Exercise details => Print word for word the records from the line containing "Instruction: Open load card VT1829081" through the end.

Records for this task section start

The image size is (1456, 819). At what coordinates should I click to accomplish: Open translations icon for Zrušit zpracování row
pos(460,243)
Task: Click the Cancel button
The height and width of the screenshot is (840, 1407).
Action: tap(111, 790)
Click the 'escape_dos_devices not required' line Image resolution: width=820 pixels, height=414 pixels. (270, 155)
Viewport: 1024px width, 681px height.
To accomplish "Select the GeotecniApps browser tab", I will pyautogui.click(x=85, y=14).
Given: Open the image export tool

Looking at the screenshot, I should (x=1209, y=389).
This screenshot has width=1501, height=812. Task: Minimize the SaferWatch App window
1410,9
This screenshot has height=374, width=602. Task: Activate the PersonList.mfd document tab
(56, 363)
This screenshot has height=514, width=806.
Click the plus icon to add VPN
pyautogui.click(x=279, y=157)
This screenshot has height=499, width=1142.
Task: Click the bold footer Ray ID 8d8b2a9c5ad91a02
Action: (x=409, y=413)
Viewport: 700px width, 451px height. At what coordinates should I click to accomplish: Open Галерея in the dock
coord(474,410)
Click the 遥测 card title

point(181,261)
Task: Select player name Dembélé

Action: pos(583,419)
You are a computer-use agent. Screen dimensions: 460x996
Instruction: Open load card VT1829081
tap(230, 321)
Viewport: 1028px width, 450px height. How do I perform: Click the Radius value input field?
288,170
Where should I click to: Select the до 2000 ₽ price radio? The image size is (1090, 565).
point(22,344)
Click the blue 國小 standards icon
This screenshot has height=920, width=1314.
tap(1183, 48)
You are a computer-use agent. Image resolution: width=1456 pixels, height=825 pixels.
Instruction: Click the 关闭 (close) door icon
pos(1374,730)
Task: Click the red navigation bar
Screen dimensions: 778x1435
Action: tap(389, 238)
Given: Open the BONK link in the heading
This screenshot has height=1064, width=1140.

Records for this task section end

Solution below =>
Instruction: Open load card VT1829081
tap(230, 321)
Viewport: 1028px width, 450px height. How do I perform: Click the Radius value input field?
288,170
Where should I click to: Select the до 2000 ₽ price radio? The image size is (1090, 565).
point(22,344)
Click the blue 國小 standards icon
This screenshot has height=920, width=1314.
tap(1183, 48)
You are a computer-use agent. Image resolution: width=1456 pixels, height=825 pixels.
Instruction: Click the 关闭 (close) door icon
pos(1374,730)
Task: Click the red navigation bar
Screen dimensions: 778x1435
Action: tap(389, 238)
Given: Open the BONK link in the heading
This screenshot has height=1064, width=1140.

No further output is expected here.